In the eastern part of South Africa we generally get no rain in winter. This winter has been no exception, as it hasn’t rained since April.
The natural grassland, or veld, is made up of summer growing perennial species, which have frosted and are tinder dry.
The maize has been harvested and the residues are also dry. Another characteristic of winter is a strong westerly wind. As you could imagine, this is a recipe for fire.
A few weeks ago, such a fire went through my farm. The first priority was to move all sheep and cattle out of the course of the fire and then to tackle the red beast.
Many farmers from the vicinity came to help. Several hours and a few thousand hectares later we had it out.
Fortunately, no animals were hurt in the blaze. The same cannot be said for my no-till fields.
Bare and exposed
All of the maize residues are gone.
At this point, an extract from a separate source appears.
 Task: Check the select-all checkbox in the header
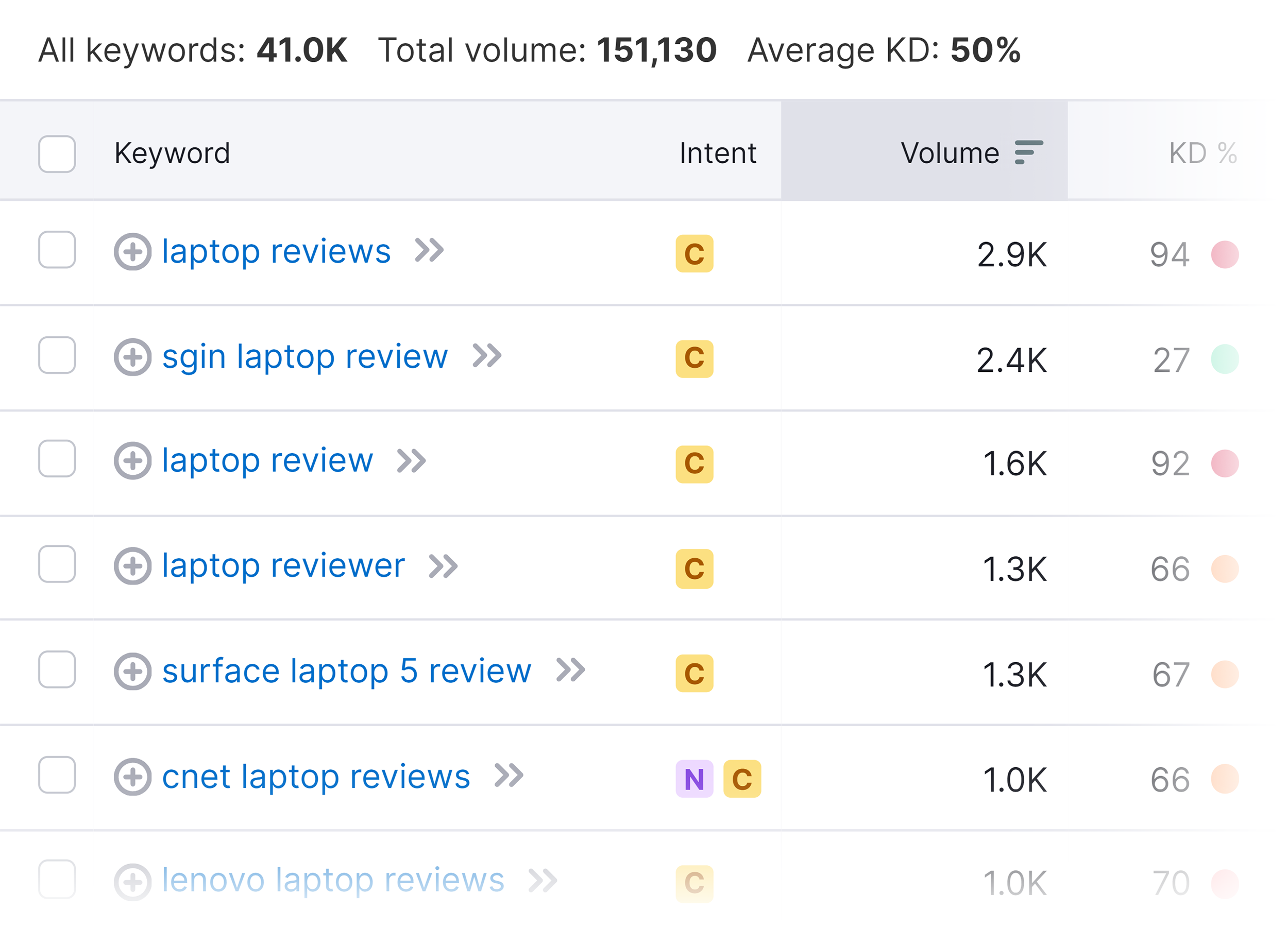click(56, 153)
This is the armour on my fields protecting the soil from rainfall impact and reducing evaporation and erosion.
Right now that strong westerly wind is my biggest concern as there is nothing to protect the exposed sandy soil from blowing away.
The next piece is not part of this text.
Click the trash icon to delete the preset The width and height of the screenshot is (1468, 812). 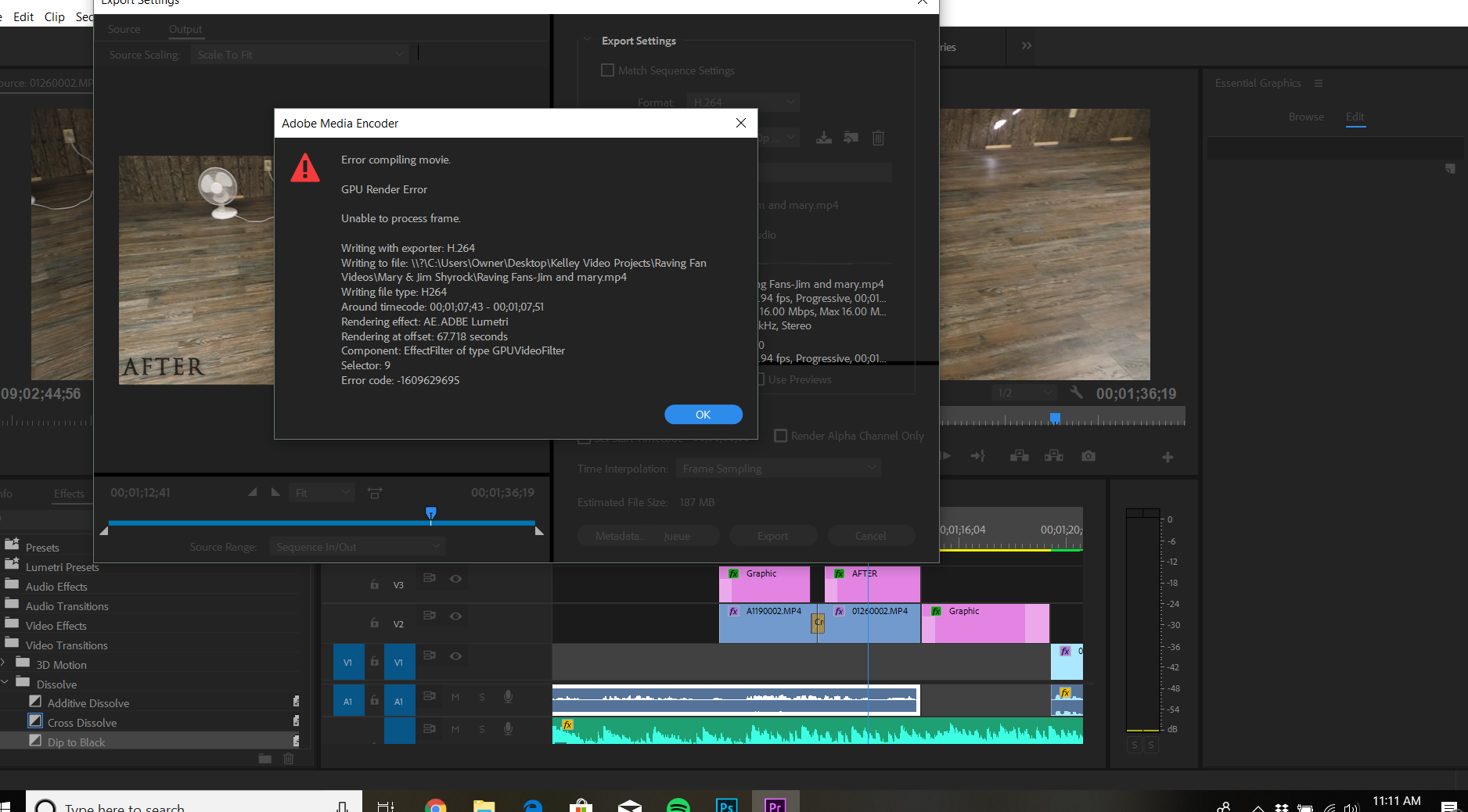coord(878,138)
First, I must try to stop the soil from blowing and then I must try and get some cover to protect my next summer crop from the elements.
I have broadcast some wheat seed on some of the fields and disked it in. The disking operation serves to roughen the surface, which reduces the wind velocity on the soil surface and reduces scouring.
That wheat will germinate with the first spring rain and hopefully I’ll get a bit of cover before I plant my summer crop. On other fields I have no-till drilled wheat into the dry soil.
The drill has roughened the surface a little but I feel that the drilled wheat will be quicker out of the blocks as the seed is better placed and I have added a sniff of fertiliser.
Hopefully it rains soon so that my Martian landscape can turn back to paradise.